## Ihre Aufgaben
1 - Fassen Sie den Fachtext zum Mikrostrahlen in zwei Sätzen zusammen.
2 - Beantworten Sie anhand des Fachtexts zum Mikrostrahlen die folgenden Fragen:
(a) An welchem Messplatz des Hasylab/Desy wird gemessen?
(b) Innerhalb welcher Tiefe lassen sich unter streifendem Einfall der Synchrotronstrahlung Eigenspannungsgradienten ermitteln?
(c) Welche Prozessparameter nennt der Text in Klammern?
3 - Führen Sie den Fachtext zum Mikrostrahlen nach seinem letzten Satz weiter.

## Vorliegender Text
::::
Röntgenographische Eigenspannungsanalysen der Randschichten vor und nach Mikrostrahlen erfolgen zum einen am Institut für Werkstoffkunde I mit K -Strahlung einer Cr-Röntgenröhre sowie am Hasylab/Desy in Hamburg am Messplatz G3 unter Nutzung von Synchrotronstrahlung. Dabei können unter streifendem Einfall der Synchrotronstrahlung Eigenspannungsgradienten innerhalb der ersten 5 µm ermittelt werden. Die Auswertung basiert auf dem sin²Ψ-Verfahren.

Bild 6: Messplatz G3 am Hasylab/Desy in Hamburg (links), Eigenspannungstiefenverlauf einer mikrogefrästen Probe (rechts)

Ergebnisse

Mikrostrahlen

Durch das Strahlen mit Abrasivstoffen ist eine vollständige Entgratung mikrogefräster Formeinsätze möglich. Unzulässige Kantenverrundungen können durch geeignete Prozessparameter (Strahlmittel, Strahldruck, Düsenausrichtung) sicher vermieden werden.
::::
(Einträge zu Zielkoordinaten)
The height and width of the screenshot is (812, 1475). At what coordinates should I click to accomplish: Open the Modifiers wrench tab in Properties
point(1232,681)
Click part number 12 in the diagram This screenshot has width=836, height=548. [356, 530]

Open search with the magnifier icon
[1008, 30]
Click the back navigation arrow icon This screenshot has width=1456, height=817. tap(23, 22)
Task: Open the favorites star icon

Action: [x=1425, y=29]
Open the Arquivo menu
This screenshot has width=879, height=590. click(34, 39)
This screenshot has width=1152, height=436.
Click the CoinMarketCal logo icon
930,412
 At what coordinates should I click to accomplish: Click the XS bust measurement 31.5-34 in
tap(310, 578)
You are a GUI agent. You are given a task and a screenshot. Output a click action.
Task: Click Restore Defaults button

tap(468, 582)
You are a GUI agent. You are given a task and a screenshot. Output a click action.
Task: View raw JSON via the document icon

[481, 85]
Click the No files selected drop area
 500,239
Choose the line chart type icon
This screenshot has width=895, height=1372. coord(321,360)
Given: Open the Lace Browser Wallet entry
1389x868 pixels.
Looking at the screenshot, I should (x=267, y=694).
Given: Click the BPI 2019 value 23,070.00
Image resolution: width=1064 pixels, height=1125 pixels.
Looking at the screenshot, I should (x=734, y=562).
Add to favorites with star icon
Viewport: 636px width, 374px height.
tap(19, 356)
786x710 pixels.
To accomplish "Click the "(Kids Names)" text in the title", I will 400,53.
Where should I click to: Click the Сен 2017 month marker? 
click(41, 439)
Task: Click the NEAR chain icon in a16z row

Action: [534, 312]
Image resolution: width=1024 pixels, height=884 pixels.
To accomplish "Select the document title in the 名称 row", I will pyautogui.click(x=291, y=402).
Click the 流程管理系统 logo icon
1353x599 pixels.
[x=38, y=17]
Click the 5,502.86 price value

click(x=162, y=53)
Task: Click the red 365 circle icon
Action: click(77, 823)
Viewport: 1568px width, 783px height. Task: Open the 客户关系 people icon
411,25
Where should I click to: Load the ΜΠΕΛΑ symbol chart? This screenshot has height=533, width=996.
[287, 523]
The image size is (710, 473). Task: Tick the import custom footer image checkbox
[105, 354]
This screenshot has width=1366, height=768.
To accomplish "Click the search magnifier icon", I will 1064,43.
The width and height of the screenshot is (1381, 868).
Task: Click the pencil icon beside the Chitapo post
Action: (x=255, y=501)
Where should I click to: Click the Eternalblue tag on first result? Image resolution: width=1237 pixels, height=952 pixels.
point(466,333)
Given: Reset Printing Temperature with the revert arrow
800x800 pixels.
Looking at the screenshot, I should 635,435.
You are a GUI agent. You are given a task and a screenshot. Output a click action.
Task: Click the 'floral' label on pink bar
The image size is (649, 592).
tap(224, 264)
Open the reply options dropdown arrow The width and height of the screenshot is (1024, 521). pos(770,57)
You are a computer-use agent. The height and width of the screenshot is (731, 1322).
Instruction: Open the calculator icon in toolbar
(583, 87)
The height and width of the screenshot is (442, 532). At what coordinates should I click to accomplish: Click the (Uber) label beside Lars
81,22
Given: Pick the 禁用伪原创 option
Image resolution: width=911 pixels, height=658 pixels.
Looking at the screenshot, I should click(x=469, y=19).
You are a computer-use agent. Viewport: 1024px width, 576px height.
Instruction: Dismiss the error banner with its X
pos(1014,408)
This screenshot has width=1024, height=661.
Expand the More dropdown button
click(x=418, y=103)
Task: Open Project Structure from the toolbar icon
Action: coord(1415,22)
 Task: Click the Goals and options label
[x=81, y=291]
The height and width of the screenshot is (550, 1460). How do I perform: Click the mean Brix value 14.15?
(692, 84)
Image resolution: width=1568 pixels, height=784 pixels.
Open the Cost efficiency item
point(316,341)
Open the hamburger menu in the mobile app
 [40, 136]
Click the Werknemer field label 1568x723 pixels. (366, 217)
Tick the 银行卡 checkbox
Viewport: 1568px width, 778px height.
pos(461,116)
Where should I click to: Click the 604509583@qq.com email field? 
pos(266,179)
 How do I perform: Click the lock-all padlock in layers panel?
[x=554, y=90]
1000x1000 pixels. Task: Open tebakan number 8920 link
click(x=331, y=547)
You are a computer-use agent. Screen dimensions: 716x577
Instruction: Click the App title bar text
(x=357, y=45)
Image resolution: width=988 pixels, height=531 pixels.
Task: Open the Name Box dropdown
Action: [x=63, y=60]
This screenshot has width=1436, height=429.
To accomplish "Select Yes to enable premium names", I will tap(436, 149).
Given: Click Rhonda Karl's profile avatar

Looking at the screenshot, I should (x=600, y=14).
::::
## Antworten je Aufgabe
1 - Die Eigenspannungen der Randschichten werden vor und nach dem Mikrostrahlen röntgenographisch gemessen, am Institut für Werkstoffkunde I mit einer Cr-Röntgenröhre und am Hasylab/Desy in Hamburg mit Synchrotronstrahlung; ausgewertet wird nach dem sin²Ψ-Verfahren. Das Strahlen mit Abrasivstoffen ermöglicht eine vollständige Entgratung mikrogefräster Formeinsätze, und geeignete Prozessparameter vermeiden dabei sicher unzulässige Kantenverrundungen.

2 -
(a) Am Messplatz G3.
(b) Innerhalb der ersten 5 µm.
(c) Strahlmittel, Strahldruck und Düsenausrichtung.

3 -
Bild 7: Detailansicht eines mikrogefrästen Formeinsatzes (Planetenrad) nach der Strukurierung (links) bzw. nach anschließendem Mikrostrahlen mit Abrasivstoff (rechts). Material: Toolox 44

Die Entfernung von Texturen (z.B. Fräsriefen) sowie wärmebeeinflussten Randschichten, die durch den Mikroerodierprozess oder die Laserablation hervorgerufen werden, ist ebenfalls mit Abrasivstoffen möglich.
Weiterhin werden durch dieses Verfahren Druckeigenspannungen bis zu -850 MPa in der Oberflächenschicht eingebracht, was wiederum vorteilhaft für das Verschleißverhalten der Bauteile sein kann.

Bild 8: Mikroerodierte Oberfläche nach der Strukturierung (links) und nach anschließendem Mikrostrahlen mit Abrasivstoffen (rechts), Material: Toolox 44

Bild 9: Eigenspannungstiefenverlauf nach Mikroerodieren (links) und nach anschließendem Mikrostrahlen mit Abrasivstoffen (rechts)

Eine Reduzierung der Oberflächenrauheit von Rz = 3.51 µm auf 1.54 µm ist hier ebenfalls möglich.

Ultraschall-Nassstrahlen

Bild 10: Mikrogefräste Nut (Breite 300 µm) vor (links) bzw. nach 20 min Bearbeitung durch Ultraschall-Nassstrahlen (rechts). Material: Toolox 44

Mit Hilfe des Verfahrens ist es außerdem möglich, die Rauheit im Nutgrund zu verringern bzw. Texturen, wie z.B. Fräsriefen, zu entfernen.

Ebenso werden durch dieses Verfahren Druckeigenspannungen in der Randschicht aufgebaut. So weist z.B. ein eigenspannungsfreier Zustand nach 20 min Bearbeitung Druckeigenspannungen in der Größenordnung von etwa -500 MPa auf.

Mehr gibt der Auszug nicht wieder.